▶ TESTO DA LEGGERE:
════════════════

Un rapporto del Parlamento europeo denuncia il legame tra disparità economiche, carichi di cura e benessere psicologico femminile. Dalla precarietà digitale ai rischi psicosociali, servono riforme strutturali e un approccio integrato tra parità, salute e lavoro.
Le donne europee, pur rappresentando quasi la metà della forza lavoro dell’Unione, continuano a scontare disuguaglianze profonde e persistenti. Secondo un nuovo rapporto commissionato dal Parlamento europeo su richiesta della Commissione FEMM (Diritti delle donne e uguaglianza di genere), il prezzo della disparità di genere nel lavoro non si misura solo in euro, ma anche in salute mentale.
Tra i gap di genere più significativi troviamo ancora quello retributivo: in media, nell’UE le donne guadagnano il 12% in meno degli uomini, un divario che supera il 18% in alcuni Stati membri e che, nel tempo, si traduce in pensioni più basse del 25% per le donne.
A queste disuguaglianze si somma il peso del lavoro di cura non retribuito, che resta fortemente squilibrato: le donne dedicano 13 ore settimanali in più rispetto agli uomini alla cura di figli, anziani o familiari non autosufficienti. Un carico che riduce il tempo disponibile per il lavoro retribuito, va ad alimentare il part-time involontario e limita le opportunità di carriera.
Dietro le cifre ci sono cause strutturali note, ma mai superate, ossia: la segregazione occupazionale, la disistima del lavoro femminile (soprattutto nei settori dell’assistenza, dell’istruzione e del commercio) e un modello culturale ancora basato sul “breadwinner”, che vede l’uomo come principale portatore di reddito in famiglia.

════════════════

▶ ESTRATTI DI DATI:
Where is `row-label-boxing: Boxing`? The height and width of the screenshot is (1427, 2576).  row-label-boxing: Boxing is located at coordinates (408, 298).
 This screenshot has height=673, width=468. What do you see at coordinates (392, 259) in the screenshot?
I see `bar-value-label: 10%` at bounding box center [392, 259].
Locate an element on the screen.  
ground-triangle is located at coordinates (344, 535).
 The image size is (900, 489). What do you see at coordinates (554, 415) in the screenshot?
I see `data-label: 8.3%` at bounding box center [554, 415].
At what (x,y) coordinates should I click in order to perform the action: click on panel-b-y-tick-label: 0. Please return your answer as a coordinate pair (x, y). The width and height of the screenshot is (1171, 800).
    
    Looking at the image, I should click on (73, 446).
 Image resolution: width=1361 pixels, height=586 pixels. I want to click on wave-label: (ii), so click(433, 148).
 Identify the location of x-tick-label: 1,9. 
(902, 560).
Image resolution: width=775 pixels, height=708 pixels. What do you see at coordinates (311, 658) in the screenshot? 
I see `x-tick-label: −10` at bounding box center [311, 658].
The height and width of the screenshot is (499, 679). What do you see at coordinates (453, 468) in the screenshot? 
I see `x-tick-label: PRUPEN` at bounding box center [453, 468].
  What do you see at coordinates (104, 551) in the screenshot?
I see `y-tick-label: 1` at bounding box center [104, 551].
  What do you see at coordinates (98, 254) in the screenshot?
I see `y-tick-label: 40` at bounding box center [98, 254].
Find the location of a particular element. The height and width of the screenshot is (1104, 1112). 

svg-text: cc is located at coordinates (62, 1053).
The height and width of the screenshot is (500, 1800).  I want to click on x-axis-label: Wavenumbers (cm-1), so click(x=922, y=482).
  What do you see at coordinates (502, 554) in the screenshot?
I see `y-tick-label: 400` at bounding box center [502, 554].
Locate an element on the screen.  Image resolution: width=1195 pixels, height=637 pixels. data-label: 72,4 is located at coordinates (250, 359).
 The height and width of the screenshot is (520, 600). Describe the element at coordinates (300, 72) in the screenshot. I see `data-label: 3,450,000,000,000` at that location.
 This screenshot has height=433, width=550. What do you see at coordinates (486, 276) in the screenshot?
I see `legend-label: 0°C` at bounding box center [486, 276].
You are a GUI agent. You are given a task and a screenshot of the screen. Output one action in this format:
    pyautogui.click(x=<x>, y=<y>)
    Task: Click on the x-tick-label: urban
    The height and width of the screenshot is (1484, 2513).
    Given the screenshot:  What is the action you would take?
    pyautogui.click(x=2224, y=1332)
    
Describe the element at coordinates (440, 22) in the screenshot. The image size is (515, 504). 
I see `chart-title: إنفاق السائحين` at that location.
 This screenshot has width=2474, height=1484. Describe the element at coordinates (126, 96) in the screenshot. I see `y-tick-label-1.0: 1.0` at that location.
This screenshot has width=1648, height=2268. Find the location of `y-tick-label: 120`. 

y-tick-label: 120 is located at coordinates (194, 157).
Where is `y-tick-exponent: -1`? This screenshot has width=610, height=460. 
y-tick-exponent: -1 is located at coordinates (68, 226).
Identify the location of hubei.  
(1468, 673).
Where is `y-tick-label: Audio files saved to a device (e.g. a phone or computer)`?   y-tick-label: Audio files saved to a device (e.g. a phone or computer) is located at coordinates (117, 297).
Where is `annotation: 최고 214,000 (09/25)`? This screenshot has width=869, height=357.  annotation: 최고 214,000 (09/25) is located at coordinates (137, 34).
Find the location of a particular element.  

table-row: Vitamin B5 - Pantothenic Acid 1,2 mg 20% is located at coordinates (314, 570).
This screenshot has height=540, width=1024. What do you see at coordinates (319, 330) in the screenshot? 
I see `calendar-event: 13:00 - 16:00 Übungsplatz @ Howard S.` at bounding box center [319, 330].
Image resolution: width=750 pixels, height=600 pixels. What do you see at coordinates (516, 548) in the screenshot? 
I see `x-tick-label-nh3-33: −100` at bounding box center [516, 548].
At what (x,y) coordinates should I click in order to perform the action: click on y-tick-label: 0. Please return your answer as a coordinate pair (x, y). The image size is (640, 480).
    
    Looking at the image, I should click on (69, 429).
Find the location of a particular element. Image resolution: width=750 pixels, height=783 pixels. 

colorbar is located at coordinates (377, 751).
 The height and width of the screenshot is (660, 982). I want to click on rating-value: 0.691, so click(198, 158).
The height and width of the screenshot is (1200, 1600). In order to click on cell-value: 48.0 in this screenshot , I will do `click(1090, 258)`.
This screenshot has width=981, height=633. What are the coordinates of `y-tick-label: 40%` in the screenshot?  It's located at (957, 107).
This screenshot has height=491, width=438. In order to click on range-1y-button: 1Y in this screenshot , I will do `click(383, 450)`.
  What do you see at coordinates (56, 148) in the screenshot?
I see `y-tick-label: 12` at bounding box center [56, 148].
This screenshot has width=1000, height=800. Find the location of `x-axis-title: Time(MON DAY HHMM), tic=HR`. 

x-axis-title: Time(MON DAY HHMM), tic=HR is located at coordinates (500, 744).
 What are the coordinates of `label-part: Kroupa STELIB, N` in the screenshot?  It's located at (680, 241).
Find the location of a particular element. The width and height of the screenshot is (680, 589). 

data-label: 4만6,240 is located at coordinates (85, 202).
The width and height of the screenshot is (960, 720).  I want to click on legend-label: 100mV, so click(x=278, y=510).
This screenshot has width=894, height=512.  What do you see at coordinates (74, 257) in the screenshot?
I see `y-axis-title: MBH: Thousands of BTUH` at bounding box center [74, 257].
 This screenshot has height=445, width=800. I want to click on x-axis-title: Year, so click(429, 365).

════════════════

▶ AZIONI RICHIESTE:
(a) Secondo il testo sulle disparità di genere nel lavoro, quante ore settimanali in più rispetto agli uomini dedicano le donne al lavoro di cura non retribuito?
(b) Riproduci fedelmente il tratto del testo sulle disparità di genere nel lavoro che va da "Le donne europee, pur" fino a "per le donne.".

▶ SOLUZIONI AI COMPITI:
(a) Le donne vi dedicano 13 ore settimanali in più rispetto agli uomini.

(b)
Le donne europee, pur rappresentando quasi la metà della forza lavoro dell’Unione, continuano a scontare disuguaglianze profonde e persistenti. Secondo un nuovo rapporto commissionato dal Parlamento europeo su richiesta della Commissione FEMM (Diritti delle donne e uguaglianza di genere), il prezzo della disparità di genere nel lavoro non si misura solo in euro, ma anche in salute mentale.
Tra i gap di genere più significativi troviamo ancora quello retributivo: in media, nell’UE le donne guadagnano il 12% in meno degli uomini, un divario che supera il 18% in alcuni Stati membri e che, nel tempo, si traduce in pensioni più basse del 25% per le donne.